Loosen Your Belt – Dine Tampa Bay Coming Up in August

Oystercatchers Key Lime Pie courtesy of: Dine Tampa Bay’s – Tampa Bay Taste Bud Blog

Do you ever get intimidated by the daunting task of trying new restaurants around your town, knowing where to start in finding them, and most importantly what to order when you get there so you get a true taste what the chef is most proud of?

The Basics: Dine Tampa Bay is a two week event from August 3rd-17th that allows you the opportunity to visit over 100 of the bay area’s top award winning restaurants and enjoy a prix fixe, 3-course meal that includes some of their signature dishes.

Price: $25, $35, $45…you choose

It’s So Easy: The Dine Tampa Bay Website makes this adventure so much fun, and the over-organizer in you will definitely appreciate the user-friendly search criteria available. You can simply pick a price, choose a restaurant, and reserve your table…all online. Or you can even narrow things down by cuisine and neighborhood.

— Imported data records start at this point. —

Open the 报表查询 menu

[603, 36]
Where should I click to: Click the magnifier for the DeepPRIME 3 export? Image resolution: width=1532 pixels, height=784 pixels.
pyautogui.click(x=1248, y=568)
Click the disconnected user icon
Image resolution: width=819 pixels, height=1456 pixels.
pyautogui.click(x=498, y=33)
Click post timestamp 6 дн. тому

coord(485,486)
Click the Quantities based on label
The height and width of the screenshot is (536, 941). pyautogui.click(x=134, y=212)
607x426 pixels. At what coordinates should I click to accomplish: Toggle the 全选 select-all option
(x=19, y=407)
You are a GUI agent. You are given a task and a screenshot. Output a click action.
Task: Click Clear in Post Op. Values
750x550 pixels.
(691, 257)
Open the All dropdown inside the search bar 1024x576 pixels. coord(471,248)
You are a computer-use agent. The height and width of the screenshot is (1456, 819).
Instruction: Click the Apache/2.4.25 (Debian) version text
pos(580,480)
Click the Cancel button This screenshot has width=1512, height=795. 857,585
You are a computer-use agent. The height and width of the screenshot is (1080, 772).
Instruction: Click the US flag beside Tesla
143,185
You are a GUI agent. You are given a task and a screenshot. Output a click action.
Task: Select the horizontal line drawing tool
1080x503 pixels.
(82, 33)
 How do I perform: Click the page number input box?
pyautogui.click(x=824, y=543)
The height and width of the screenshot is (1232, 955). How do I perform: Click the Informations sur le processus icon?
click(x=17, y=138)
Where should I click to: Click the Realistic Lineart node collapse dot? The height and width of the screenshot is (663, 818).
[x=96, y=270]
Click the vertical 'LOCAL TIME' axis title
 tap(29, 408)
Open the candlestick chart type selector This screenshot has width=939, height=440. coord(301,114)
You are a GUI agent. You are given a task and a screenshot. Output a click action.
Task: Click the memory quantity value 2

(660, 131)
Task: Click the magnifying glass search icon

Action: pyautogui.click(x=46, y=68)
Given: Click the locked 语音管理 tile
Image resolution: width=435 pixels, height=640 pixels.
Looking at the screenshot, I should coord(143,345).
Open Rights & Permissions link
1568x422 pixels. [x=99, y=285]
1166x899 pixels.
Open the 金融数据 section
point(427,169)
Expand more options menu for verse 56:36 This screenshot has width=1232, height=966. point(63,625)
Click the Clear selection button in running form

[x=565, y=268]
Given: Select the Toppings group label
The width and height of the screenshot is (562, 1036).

It’s easy to view the menus and a map for each restaurant. That will come in handy if you decide to sleep in your car and spend the two weeks trying every restaurant, needing to chart the most efficient course. That would be an admirable goal indeed!

Whether you enjoy one or all, let me know here or on Twitter where you went and what your thoughts are!

Here are Sample Listings from 3 of My Favorites:

The Melting Pot of Tampa

The Melting Pot of Tampa

13164 N Dale Mabry Hwy., Tampa, FL, 33618

(813) 962-6936 | Website  $25

I used to live on Melting Pot fondue when up in Ocala, but Tampa is where it all started! Includes a salad course, 3 choices of meat fondue, and your choice of chocolate fondue including my favorite the Flaming Turtle.  Menu

Cassis American Brasserie

Cassis American Brasserie

170 Beach Drive NE, St. Petersburg, Florida, 33701

727-827-2927 | Website  $35

Cassis American Brasserie serves up “Continental Comfort Cuisine” in a vibrant, friendly atmosphere. Chef, Jeremy Duclut, revisits American classics with an innovative twist, and flavors his cuisine with subtle elements from his traditional French training. Since I lived nearby the town in Provence that is the namesake for this restaurant, I had to include it. All of their food is simple yet unique…I’m looking forward to starting with the cantaloupe soup with crispy Prosciutto de Parma. Menu

Oystercatchers

Oystercatchers

2900 Bayport Dr., Tampa, FL, 33761

(813) 207-6815 | Website  $45

Oystercatchers is located on the shores of the Grand Hyatt Tampa Bay and has one of the best brunches in town and is where we had our engagement party! For this package though, I would suggest the fresh catch blackened with one of their signature sauces like a fruit chutney, and don’t forget to finish it off with one of the best Key Lime pies in Tampa. Menu

Question: Which Dine Tampa restaurants would you like to try?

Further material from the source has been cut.